La soddisfazione degli ambientalisti
In un comunicato congiunto, Greenpeace e ReCommon hanno definito la decisione della Cassazione un “passo storico”. Per le due organizzazioni, la sentenza segna un punto di svolta: “anche grandi multinazionali come Eni devono rispondere delle proprie responsabilità. Ora i giudici potranno entrare nel merito delle accuse: chi inquina e alimenta la crisi climatica non può sottrarsi alle conseguenze”.
Secondo le associazioni, l’impatto di questa pronuncia andrà oltre la singola vicenda, rafforzando tutte le cause climatiche in corso o future in Italia e collegando la tutela dei diritti umani agli obblighi di protezione ambientale, in linea con quanto già affermato dalla Corte europea dei diritti umani.
Un aspetto rilevante dell’ordinanza riguarda anche le attività di Eni all’estero: i giudici italiani possono occuparsene, sia perché gli effetti negativi ricadono in Italia, sia perché le decisioni vengono prese dalla sede centrale del gruppo, situata nel nostro Paese.

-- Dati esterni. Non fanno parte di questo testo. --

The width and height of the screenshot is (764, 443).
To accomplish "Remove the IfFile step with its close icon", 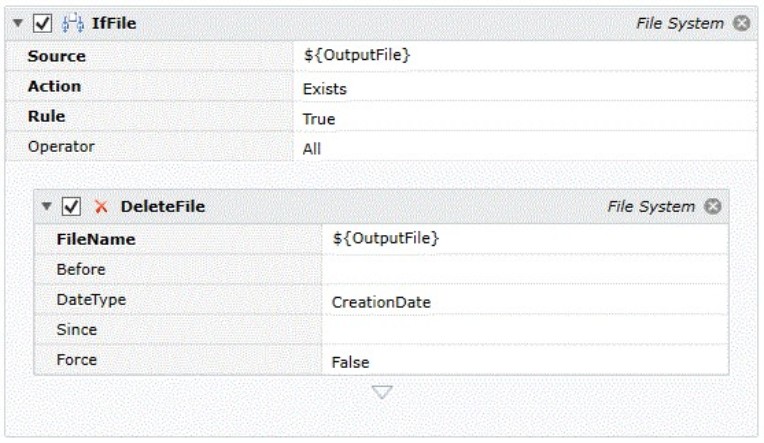I will point(742,23).
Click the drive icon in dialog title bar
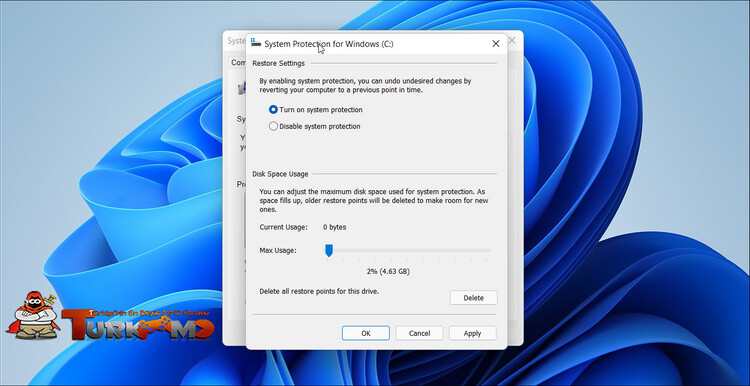Viewport: 750px width, 386px height. [256, 43]
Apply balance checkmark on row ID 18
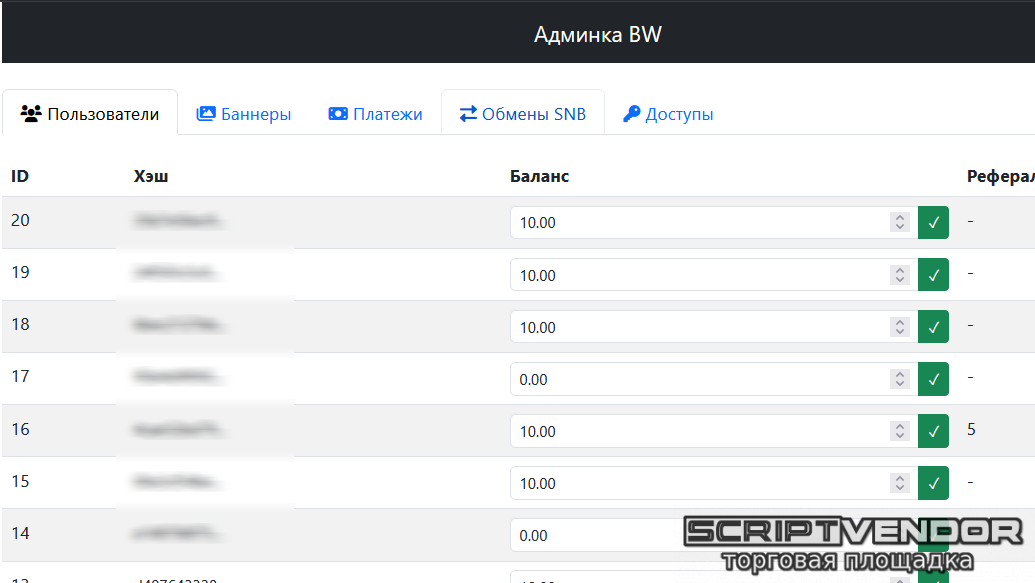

Il nodo delle “querele bavaglio”
La vicenda si intreccia con un altro tema: quello delle azioni legali considerate strumentali. Non a caso, Eni è risultata “vincitrice” dell’ultima edizione dell’“European Slapp Contest”, un evento che denuncia in maniera ironica l’uso delle cosiddette “querele bavaglio” – ossia procedimenti giudiziari usati da soggetti potenti per zittire giornalisti, ricercatori e attivisti.
Tra i casi citati c’è proprio la causa intentata contro Greenpeace e ReCommon. L’azienda, interpellata in merito, ha respinto l’accusa di voler limitare la libertà di espressione delle associazioni ambientaliste.